Glue sticks are a little more controllable than milk 
I can make the labels what ever size my graphics end up being. I don't have to fit them to a specific format. 
Labels come off easily in warm water!
Once the label is on...it stays on


Cons
Once the label is on...it stays on...no re-adjusting to get it straight
It takes a little practice to get the right amount of glue on...enough to stick but not enough to ooze out when you press the label on
Glues stick ooze-age is tough to clean off the bottle
Again...you have to cut out every freakin' label...ugh!



*Using Self-adhesive labels*( Office Max inkjet shipping labels same size as Avery 8164)

Pros: 
NO CUTTING LABELS!!! 
Clean your bottle, stick on the label and you're done!
Labels come off easily with a 15 min soak in warm water! 
The labels I use have a little bit nicer finish than paper (even the 24lb/96 bright stuff)
Once the label is on...it stays on
...Did I mention....no cutting labels??


Cons
Once the label is on...it stays on...no re-adjusting to get it straight
Your graphics have to be sized to fit the specific 3.33"x4" size
It can be a little tricky getting the graphics aligned properly on the template for printing



Everyone has their own preferences... For small batches I will usually do the glue stick method. but when I have 30-60 bottles to label...  ..I'll be using the self adhesive labels!!  
p.s. still haven't found a good sealer ...tried the hairspray but I wasn't happy with the results...when I find something I'll share it with the forum..


----------



## Luc

I use the milk procedure described above.

I do not have an issue with the cons.

Take some cotton wool, dip it in the milk and spread the milk with that on the back of the label.
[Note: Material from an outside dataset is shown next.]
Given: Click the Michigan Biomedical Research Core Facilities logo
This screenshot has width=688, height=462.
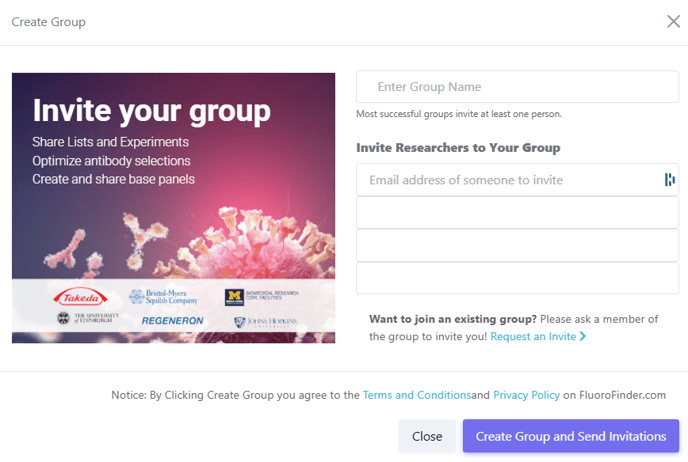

You can make the labels soaking wet.

Cutting is indeed needed as you print on an a4 sheet. However that is easily done with a photo cutter.

I never had any labels falling off.

The milk is easily cleaned off the bottles as I soak them in a soda ash solution anyhow before using them again.

Luc


----------



## Green Mountains

Luc, can you expand on the "soda ash" solution? I'm an American and not sure what that is.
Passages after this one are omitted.